A powerful video created by The Donkey Sanctuary that reflects on the work donkeys did for the women of Mwingi in Kenya during the 2011 droughts is being used by the charity’s Kenyan partners as an awareness tool to highlight the importance of donkeys to rural communities.
In the video (below), the women discuss how they rely on donkeys to transport water for the home, as well as for their cattle, especially during the frequent droughts. In 2011, the droughts were so bad that cattle, goats and even donkeys began dying of starvation and thirst. But throughout this exceptionally bad period, thanks to their donkeys shouldering the heavy loads, the women continued to fetch food and water from long distances to keep their families and livestock alive. In the video, they also talk about the emotional bond they have with these animals and highlight the ‘invisible’ work donkeys do during droughts to support communities.
Now, The Donkey Sanctuary Kenya team are using the video as a tool for change. Donkeys are largely ignored by Kenyan vets who concentrate on cattle. In a bid to ensure donkeys get equal consideration, The Donkey Sanctuary Kenya has shown the video at two Kenyan veterinary conferences and a symposium with ECHO, an EC humanitarian funding body. The team used the video to highlight not only the economic role donkeys play in rural communities, but also their social value to the people, predominantly women, who rely on them in their day-to-day lives. The care shown by these communities is contrary to the myth that donkeys are considered worthless.
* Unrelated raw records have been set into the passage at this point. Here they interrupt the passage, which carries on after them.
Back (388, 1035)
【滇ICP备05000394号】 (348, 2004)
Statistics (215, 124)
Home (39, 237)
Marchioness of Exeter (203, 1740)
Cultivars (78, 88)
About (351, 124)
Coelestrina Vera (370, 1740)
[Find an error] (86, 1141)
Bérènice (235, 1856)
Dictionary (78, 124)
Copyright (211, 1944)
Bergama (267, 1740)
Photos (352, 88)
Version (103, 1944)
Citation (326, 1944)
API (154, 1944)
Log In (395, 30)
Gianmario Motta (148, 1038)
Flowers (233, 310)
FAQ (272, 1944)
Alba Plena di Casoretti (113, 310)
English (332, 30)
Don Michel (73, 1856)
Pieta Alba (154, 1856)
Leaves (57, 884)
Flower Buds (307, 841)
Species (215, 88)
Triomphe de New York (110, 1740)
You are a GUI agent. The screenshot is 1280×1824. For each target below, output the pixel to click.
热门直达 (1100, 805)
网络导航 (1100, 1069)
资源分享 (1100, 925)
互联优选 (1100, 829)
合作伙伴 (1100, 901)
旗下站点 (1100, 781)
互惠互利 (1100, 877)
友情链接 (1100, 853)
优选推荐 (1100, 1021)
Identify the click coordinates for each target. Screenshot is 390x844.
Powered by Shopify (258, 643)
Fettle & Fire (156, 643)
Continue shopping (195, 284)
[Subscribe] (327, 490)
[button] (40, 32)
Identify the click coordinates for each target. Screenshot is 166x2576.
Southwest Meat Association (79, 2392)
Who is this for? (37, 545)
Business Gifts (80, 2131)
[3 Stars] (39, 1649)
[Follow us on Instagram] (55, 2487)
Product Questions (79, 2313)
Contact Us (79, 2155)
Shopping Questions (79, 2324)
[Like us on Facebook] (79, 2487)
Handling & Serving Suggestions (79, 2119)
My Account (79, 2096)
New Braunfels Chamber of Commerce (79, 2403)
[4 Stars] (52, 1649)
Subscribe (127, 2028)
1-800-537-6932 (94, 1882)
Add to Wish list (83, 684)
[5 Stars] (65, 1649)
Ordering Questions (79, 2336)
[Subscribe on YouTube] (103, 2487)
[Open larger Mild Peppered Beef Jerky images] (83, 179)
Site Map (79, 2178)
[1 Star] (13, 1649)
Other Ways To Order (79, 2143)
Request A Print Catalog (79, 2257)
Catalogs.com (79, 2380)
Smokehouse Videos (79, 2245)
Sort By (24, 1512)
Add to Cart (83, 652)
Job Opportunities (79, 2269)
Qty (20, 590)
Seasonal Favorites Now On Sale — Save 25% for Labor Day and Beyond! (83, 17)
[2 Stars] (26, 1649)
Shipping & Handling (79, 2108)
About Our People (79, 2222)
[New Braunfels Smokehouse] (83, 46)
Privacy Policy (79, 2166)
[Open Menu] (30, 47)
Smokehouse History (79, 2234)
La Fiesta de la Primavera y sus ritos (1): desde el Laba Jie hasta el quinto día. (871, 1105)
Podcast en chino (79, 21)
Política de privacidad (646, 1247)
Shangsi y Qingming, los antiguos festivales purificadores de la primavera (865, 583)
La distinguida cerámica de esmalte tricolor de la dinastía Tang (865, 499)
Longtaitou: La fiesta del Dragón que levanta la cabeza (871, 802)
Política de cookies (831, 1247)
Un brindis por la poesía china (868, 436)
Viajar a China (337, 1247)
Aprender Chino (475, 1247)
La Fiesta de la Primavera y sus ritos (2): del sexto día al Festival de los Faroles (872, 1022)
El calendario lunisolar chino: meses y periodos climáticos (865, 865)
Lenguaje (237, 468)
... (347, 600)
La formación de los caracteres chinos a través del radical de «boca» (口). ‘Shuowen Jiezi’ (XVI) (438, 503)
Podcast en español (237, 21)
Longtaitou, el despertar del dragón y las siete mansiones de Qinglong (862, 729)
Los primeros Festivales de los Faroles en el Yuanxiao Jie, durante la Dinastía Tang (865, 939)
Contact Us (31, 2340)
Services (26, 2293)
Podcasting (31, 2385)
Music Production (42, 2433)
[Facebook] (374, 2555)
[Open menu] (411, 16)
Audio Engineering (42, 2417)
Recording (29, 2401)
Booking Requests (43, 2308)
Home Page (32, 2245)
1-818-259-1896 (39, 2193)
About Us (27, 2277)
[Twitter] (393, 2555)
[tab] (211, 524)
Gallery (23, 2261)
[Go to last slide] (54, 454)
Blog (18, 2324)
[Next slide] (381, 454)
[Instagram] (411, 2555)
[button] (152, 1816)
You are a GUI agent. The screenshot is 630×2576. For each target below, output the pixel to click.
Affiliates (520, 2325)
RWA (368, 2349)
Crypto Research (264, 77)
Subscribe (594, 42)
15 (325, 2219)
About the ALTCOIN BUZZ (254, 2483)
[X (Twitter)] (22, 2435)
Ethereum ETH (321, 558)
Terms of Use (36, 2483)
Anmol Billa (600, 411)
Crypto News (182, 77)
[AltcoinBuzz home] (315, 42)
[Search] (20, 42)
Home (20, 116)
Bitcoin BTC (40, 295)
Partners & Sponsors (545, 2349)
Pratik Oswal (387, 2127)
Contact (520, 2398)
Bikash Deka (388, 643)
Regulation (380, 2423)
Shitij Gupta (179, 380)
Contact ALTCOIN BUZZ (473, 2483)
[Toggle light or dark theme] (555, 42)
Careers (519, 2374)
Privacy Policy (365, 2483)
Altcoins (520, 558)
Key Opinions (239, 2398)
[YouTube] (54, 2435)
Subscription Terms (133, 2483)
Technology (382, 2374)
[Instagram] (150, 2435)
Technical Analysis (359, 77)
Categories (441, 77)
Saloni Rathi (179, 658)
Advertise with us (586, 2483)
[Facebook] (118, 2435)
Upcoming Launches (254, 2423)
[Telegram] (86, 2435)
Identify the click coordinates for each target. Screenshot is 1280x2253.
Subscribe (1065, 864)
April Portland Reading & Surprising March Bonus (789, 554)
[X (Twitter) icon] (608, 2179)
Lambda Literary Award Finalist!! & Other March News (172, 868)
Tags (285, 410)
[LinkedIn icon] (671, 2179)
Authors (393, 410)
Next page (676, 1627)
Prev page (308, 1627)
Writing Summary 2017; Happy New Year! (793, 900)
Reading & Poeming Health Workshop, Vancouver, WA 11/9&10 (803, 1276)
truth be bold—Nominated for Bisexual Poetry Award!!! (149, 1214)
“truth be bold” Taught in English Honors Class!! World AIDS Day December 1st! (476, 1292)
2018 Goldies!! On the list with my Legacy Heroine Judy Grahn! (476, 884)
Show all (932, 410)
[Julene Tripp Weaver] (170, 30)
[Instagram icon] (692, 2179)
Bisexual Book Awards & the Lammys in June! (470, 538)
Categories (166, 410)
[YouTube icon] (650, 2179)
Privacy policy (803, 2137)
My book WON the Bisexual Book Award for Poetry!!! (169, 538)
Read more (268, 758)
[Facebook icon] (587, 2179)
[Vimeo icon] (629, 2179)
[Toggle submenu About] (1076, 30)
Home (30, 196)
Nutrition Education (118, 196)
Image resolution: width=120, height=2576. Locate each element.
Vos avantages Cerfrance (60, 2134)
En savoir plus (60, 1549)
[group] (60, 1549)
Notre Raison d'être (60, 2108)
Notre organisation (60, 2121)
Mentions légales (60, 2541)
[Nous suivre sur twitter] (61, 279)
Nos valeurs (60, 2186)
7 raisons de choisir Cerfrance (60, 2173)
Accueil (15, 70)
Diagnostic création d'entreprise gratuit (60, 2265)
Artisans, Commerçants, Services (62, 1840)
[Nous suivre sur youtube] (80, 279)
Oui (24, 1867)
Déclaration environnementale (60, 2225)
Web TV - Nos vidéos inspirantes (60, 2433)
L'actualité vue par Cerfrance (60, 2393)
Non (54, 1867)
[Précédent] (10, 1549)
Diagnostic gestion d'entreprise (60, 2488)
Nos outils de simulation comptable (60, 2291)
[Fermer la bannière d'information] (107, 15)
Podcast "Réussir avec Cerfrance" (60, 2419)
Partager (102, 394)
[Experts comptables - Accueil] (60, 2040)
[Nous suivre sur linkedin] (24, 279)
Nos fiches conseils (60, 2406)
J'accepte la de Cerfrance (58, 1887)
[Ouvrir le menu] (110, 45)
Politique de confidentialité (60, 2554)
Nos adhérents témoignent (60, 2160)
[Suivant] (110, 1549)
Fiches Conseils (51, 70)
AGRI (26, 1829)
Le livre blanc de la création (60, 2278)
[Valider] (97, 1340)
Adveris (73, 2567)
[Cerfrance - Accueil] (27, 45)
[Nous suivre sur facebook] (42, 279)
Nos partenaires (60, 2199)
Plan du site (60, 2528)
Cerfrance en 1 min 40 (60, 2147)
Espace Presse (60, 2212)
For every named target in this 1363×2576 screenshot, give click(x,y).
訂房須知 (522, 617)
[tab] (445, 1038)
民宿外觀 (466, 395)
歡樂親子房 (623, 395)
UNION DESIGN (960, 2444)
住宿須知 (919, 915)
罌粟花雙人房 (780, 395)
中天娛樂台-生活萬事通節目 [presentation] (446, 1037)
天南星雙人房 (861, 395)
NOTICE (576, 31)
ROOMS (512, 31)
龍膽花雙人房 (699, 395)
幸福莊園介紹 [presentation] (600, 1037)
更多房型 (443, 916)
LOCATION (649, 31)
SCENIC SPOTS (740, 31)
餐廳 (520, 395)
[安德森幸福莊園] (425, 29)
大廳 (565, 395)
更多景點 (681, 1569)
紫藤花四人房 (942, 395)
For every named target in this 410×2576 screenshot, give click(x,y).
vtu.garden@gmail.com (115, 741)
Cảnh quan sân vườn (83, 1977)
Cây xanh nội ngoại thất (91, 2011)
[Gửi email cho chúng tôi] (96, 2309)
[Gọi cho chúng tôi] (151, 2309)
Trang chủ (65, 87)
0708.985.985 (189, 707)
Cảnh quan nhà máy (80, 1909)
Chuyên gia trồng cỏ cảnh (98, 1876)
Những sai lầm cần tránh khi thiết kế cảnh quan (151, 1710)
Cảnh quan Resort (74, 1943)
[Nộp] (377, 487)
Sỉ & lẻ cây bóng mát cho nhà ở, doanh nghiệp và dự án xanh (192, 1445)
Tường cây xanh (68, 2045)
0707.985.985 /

By giving a voice to the women of Mwingi, the video has inspired change in the opinions of key players in donkey welfare. Many who attended the conferences found the video very moving and admitted it helped them recognise the gap in donkey care. They also expressed surprise by the attachment the women show towards their donkeys. This is key as challenging perceptions is a necessary step to ensure sustained improvements to the lives of these hard-working equines – and their hard-working owners.